Buzz, you were right so far on the boy's axe. I wasn't sure what to expect, but after some further sharpening and honing, that little thing turned out to be a great little axe, if not too pretty. I used it to limb up and fell a little mulberry tree that was growing to close to one of my out-buildings. It made quick work of it.

No luck on finding a handle for the cruiser today at the local hardware store, but I did pick up some hardware for my first attempt at putting together a sheath/ bit guard using an old fire hose. Heck, if it works for cross cut saws, why not an axe?

-Scott
 
i almost said something earlier about finding a handle for the cruiser. difficult if not impossible.
it has a different size eye and the length is shorter, i have not been able to locate a cruiser handle around here.
luck finding one, if you do let me know, i'd be interested

buzz
 
Make sure the wedge is driven really, really deep.

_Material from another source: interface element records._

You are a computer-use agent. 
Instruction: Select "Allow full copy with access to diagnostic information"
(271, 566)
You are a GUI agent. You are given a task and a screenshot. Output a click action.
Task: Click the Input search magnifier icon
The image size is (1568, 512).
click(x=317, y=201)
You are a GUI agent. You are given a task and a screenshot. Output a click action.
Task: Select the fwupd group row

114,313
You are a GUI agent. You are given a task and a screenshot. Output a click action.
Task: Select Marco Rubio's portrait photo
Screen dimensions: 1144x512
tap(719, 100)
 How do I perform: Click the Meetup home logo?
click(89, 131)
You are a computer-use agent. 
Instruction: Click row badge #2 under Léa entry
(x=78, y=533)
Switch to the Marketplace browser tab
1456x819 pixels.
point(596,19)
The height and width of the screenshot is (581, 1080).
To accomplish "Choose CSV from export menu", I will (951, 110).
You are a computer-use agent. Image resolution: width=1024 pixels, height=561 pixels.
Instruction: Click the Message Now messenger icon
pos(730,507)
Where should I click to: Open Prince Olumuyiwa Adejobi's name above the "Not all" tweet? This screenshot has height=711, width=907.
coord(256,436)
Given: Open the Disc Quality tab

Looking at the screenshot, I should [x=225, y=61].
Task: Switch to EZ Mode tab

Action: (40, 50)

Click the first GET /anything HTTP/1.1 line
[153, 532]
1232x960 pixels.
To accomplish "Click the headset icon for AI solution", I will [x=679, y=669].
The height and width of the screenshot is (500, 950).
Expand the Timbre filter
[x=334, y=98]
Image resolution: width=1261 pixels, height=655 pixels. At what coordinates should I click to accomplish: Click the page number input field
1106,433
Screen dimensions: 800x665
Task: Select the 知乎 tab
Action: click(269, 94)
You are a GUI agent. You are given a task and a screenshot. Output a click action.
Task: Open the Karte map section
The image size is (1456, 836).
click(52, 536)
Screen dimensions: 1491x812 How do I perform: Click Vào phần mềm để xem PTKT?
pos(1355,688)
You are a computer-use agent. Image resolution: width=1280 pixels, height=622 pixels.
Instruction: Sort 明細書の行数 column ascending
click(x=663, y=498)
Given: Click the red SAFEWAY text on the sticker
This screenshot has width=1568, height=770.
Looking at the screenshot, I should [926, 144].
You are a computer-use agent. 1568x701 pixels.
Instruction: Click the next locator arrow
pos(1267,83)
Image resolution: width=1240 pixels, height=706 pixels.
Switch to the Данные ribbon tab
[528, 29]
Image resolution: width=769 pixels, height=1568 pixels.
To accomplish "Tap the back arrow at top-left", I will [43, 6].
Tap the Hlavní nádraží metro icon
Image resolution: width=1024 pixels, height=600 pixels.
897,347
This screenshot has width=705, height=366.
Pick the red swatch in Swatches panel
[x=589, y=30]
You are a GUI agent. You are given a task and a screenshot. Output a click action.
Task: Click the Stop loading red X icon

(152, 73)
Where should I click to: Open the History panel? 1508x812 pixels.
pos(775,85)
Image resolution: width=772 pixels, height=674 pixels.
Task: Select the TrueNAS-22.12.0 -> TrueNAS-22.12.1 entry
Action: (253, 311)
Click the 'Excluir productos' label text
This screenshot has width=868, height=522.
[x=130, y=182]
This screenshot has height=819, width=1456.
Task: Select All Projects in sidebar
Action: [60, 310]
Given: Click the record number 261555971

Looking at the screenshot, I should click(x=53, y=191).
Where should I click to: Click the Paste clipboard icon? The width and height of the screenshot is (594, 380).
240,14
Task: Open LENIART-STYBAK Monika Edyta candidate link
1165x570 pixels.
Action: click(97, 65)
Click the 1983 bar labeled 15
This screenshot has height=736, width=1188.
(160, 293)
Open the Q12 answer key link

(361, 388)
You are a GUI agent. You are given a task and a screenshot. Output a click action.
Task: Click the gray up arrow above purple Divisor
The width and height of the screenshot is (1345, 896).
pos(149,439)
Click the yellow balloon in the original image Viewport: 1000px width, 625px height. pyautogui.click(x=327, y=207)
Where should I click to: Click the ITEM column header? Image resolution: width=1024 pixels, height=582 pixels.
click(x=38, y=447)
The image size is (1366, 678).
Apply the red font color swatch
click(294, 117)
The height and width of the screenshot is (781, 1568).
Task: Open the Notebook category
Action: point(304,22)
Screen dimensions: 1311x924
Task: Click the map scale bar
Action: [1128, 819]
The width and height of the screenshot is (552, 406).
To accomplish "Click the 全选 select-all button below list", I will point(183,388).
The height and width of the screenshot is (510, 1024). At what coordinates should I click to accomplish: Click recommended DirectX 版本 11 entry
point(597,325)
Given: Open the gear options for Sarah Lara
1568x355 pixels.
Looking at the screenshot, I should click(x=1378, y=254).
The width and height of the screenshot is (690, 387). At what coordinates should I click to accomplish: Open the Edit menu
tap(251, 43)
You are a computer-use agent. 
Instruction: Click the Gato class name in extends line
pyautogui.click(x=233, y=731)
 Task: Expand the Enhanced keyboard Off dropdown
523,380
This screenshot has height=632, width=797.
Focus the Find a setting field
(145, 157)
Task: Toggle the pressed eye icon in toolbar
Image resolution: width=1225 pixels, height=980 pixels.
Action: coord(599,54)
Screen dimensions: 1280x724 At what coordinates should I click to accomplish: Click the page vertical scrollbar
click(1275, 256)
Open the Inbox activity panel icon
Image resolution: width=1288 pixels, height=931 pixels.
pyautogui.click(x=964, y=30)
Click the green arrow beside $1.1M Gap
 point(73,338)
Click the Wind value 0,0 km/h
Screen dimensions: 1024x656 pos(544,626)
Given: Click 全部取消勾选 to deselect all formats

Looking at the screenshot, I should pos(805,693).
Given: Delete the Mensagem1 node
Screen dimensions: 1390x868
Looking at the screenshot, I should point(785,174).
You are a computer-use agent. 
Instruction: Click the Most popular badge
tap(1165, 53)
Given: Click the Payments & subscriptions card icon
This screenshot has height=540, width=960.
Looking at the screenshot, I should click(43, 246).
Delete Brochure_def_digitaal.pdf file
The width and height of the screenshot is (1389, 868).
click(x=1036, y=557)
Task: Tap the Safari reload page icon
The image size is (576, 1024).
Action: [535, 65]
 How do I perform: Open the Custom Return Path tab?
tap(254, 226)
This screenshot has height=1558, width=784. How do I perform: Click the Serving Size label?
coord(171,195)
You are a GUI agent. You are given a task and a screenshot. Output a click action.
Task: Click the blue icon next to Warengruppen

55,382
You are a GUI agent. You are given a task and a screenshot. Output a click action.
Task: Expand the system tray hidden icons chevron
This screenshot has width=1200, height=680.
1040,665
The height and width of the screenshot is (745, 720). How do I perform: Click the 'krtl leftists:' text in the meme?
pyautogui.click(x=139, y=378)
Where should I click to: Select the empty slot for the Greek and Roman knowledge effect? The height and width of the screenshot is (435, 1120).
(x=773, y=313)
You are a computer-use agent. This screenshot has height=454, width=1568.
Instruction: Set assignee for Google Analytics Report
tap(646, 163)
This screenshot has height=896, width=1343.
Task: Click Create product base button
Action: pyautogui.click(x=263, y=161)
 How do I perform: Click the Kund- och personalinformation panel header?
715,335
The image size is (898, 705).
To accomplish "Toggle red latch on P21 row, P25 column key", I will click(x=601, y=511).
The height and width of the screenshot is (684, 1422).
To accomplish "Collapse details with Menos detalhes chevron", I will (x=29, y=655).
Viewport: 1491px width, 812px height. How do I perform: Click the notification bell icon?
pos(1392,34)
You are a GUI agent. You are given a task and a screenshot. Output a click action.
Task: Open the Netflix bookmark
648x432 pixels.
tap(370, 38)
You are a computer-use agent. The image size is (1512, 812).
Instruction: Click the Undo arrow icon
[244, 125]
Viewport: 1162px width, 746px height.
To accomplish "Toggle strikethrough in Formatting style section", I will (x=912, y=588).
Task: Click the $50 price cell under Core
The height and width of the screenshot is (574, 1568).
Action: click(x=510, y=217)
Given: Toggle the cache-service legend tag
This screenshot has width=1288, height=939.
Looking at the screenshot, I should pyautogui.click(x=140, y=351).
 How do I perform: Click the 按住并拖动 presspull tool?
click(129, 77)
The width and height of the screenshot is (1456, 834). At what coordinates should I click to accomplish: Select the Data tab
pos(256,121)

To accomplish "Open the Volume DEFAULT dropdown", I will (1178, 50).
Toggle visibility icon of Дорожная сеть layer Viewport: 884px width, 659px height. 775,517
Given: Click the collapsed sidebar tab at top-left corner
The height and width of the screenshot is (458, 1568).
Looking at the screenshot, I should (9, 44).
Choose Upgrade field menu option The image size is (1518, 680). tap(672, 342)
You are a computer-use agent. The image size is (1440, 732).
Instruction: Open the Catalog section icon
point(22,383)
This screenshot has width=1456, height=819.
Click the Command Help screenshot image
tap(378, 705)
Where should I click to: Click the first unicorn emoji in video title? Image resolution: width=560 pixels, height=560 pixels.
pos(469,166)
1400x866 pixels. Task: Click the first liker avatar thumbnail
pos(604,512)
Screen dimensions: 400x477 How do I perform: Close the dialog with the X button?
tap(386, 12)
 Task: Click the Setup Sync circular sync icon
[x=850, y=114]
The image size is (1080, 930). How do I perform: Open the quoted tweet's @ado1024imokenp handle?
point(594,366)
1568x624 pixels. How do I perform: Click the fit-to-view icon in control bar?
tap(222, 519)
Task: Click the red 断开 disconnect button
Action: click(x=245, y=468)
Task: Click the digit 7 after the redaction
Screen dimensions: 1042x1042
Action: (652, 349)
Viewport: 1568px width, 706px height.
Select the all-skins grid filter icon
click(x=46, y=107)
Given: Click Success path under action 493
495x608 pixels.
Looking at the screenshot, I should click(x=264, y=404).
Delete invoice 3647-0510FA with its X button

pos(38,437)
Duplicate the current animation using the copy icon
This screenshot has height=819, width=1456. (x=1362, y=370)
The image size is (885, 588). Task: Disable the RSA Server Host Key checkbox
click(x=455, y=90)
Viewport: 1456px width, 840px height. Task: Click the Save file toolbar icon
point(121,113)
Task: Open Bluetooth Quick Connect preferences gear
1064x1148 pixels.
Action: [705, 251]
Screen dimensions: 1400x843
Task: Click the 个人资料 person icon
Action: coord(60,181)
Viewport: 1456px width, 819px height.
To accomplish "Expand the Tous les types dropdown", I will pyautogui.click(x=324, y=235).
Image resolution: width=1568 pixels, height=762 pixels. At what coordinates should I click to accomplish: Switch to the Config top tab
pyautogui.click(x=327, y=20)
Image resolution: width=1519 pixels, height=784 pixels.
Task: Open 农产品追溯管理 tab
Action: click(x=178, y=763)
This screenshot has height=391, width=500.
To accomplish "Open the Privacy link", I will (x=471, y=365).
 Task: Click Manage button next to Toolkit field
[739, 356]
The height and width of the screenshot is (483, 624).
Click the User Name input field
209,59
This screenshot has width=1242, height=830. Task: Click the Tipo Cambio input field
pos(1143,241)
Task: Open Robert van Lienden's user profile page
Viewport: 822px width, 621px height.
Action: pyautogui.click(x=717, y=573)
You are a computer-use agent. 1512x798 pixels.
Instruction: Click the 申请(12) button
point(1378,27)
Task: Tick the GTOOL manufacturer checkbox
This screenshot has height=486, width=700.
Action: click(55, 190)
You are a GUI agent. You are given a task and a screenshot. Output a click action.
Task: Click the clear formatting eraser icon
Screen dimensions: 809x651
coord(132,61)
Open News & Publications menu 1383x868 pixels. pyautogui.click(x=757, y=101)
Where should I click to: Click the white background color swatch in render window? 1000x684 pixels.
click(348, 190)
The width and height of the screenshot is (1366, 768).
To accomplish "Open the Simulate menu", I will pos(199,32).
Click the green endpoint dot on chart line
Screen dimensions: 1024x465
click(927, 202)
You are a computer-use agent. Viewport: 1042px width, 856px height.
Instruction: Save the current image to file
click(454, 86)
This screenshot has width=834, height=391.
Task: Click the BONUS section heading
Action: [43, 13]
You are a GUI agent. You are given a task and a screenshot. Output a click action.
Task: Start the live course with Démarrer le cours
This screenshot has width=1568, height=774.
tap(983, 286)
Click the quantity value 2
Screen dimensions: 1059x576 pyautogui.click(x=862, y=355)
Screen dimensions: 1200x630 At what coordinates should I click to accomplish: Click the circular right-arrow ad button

And it doesn't hurt to bevel the top edges of the wedge before you drive it so that it's less likely to split. I've cracked an eye while driving the wedge before but I blame that on a bad heat treat. The eye shouldn't be brittle.


What is the best way to trim the wedge? It seems like it would be prone to breaking/ cracking if I tried to wittle on it too much.

A fine tooth pull saw works best for me.



Just curious, if you don't use a metal wedge, do you glue the wooden one? Or is the whole thing friction fit alone?

I will often apply construction adhesive to the handle and into the eye before final assembly. I'll squeeze a little into the kerf for the wedge, too. More recently I've started using a generic version of Swel-Lock on the haft and wedge. Also, letting the axe handle protrude a small distance through the eye, like 1/4", helps to keep the head secure. The wedge is wider in that last 1/4" and if the handle starts to slip at all it is quickly stopped by the wedge. Make sure your handle and wedge are both bone dry.
 
i almost said something earlier about finding a handle for the cruiser. difficult if not impossible.
it has a different size eye and the length is shorter, i have not been able to locate a cruiser handle around here.
luck finding one, if you do let me know, i'd be interested

Cruiser handles are always on the shelf at my local McLendons Hardware. House Handle also stocks them.